Working conditions unsatisfactory in sportswear sector

23/04/2008

A new report from Play Fair claims that working conditions in the sportswear sector continue to be substandard. Its new report, 'Clearing the Hurdles: Steps to improving working conditions in the global sportswear industry', claims that although international sportswear companies spend millions on Olympic and athletic sponsorship deals, their workers are often forced to work excessive hours for very little pay.

Based on interviews with more than 300 sportswear workers in China, India, Thailand and Indonesia, the report indicates that violations of workers' rights are still rife in the sportswear industry.

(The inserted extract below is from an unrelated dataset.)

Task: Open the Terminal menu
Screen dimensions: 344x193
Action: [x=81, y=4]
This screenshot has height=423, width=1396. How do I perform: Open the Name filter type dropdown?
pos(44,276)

"Workers making the goods sold by brand leaders such as adidas, Asics, New Balance, Nike, and Puma are still earning poverty wages despite the fact that company profits are soaring into the hundreds of millions, sometimes even billions of dollars," said Neil Kearney, general secretary of the International Textile Garment and Leather Workers Federation, one of the organisations coordinating the Play Fair 2008 campaign in the lead up to the Beijing Games.

It found that at one China-based soccer ball manufacturer, overtime can reach 232 hours per month while average wages are almost half the legal minimum.

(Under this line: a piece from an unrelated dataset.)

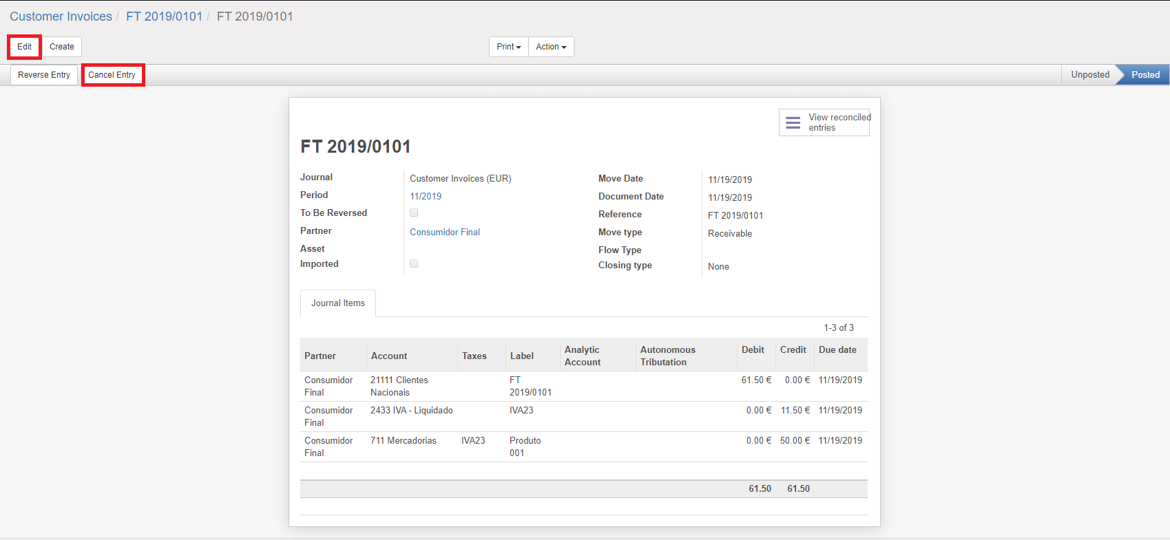Toggle the To Be Reversed checkbox

(414, 213)
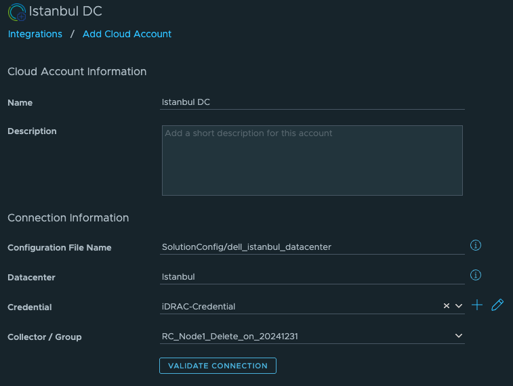Click the Validate Connection button
This screenshot has width=513, height=386.
[x=218, y=366]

"For years, key sportswear brands have argued that they can’t raise wages single-handedly but we believe that collectively they can," said Jeroen Merk, of the Clean Clothes Campaign.

"These companies control the sportswear and sports shoe markets; by acting together and really leading the sector on wages and other key issues an end to the misery these workers endure is possible."

Clearing the Hurdles identifies four key issues the sportswear industry must act upon: low wages; abuse of short-term contracts and other forms of precarious employment; violations of freedom of association; and the right to collective bargaining and factory closures due to industry restructuring.